Fifteen people, including several policemen, were arrested after they broke into the synagogue, taking off with money and scrawling anti-Jewish graffiti such as "Damn the Jews," "Jews out of here," and "Israel assassins" on the walls.

They also took out the Torah from its storage place and threw sacred cups on the floor. The government claims the incident was a robbery masquerading as an anti-Semitic attack.

Levi Benshimol, a communications consultant and former president of the National College of Journalism in Caracas, says Mr. Chávez has encouraged fundamentalist factions within his movement for "21st-century socialism" by failing to distinguish sufficiently between Israel's policies and the practice of the Jewish faith, despite several statements issued by Chávez's government condemning the desecration.

"I have the impression that the president hasn't been able to differentiate between the Israeli state and the Jewish religion, and in that lack of semantic differentiation of not making it clear what is a state and what is a religion, he creates confusion in the people as well as confrontation in fundamentalists," says Mr. Benshimol.

Chávez has been a fierce critic of Israeli foreign policy. In January, he expelled Israel's ambassador and called Israel's 22-day offensive in Gaza a "holocaust." And Chávez's friendship with Iranian President Mahmoud Ahmadinejad, a professed Holocaust-denier who famously said Israel would collapse, has also made Venezuela's Jewish community uncomfortable.

The rhetoric reverberates as far as Argentina, says Mr. Widder, turning on a video documenting Chavez's most recent statements condemning Israeli action in the Middle East.

Argentina has Latin America's biggest Jewish population with 230,000 residents, and even though a 1994 bomb attack at the Israelite Mutual Association that killed 85 is etched in the public memory, many say it is a tolerant society – much more than in decades past.

Venezuela, too, which has had less influence than its neighbors from the Roman Catholic Church, has historically been tolerant of religious groups. Julio Schlosser, secretary-general of the Argentine Israelite Mutual Association, says that most of the recent attacks here are coming from fringe radical groups, mostly on the left.

Anti-Zionism turns to anti-Semitism

Yet anti-Zionism has given anti-Semitism a new voice in Latin America. "It is politically incorrect to be anti-Semitic," says Mr.
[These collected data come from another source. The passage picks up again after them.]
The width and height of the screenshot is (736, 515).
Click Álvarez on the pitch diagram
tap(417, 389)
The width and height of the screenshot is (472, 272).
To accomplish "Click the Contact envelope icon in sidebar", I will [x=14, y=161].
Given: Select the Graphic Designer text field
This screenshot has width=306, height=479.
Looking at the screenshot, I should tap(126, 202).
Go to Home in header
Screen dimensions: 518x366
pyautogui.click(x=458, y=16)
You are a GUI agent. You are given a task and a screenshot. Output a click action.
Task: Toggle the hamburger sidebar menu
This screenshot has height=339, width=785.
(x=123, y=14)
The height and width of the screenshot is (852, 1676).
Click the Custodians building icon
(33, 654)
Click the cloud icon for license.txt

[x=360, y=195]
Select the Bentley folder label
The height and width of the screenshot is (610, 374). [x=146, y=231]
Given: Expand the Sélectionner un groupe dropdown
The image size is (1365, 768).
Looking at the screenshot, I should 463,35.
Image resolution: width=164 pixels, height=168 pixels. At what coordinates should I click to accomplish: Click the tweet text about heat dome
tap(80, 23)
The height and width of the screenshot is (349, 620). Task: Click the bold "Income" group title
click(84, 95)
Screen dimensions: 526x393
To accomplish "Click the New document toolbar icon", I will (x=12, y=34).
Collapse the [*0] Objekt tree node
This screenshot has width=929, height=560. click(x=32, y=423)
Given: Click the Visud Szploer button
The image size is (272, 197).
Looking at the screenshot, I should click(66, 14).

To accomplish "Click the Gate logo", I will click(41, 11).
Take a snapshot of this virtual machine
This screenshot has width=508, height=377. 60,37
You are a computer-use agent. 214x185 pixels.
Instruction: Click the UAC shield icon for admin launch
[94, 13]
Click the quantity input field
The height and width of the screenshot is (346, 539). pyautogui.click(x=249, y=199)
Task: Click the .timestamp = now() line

Elbaum, "but it is politically correct to be anti-Zionist."

Jewish leaders agree that the right to express views on the Israeli conflict is guaranteed, but say that political expressions have turned more personal. In January, protesters congregated outside a hotel owned by Eduardo Elsztain, a prominent Jewish businessman, claiming he is financing movements in the Middle East.

"We have always had protests against the Israeli Embassy but this was against an Argentinian citizen," Widder says. "What we do not know is if this was an isolated case or a precedent."

It was followed by the attacks at the anniversary celebration in May. At least five people, from a group identified as the Front for Revolutionary Action, a leftist radical group, were arrested on charges including violation of antidiscrimination laws. Their supporters, who have protested their arrest, say that the case criminalizes criticism of Israel.

Marches throughout the region have used incendiary rhetoric and symbolism, in some cases superimposing the Star of David with a swastika.

"It is not criticism of Israel," says Michael Salberg, director of international affairs for the Anti-Defamation League in New York. "It is pure and simple anti-Semitism."

Charlie Devereux contributed from Caracas, Venezuela.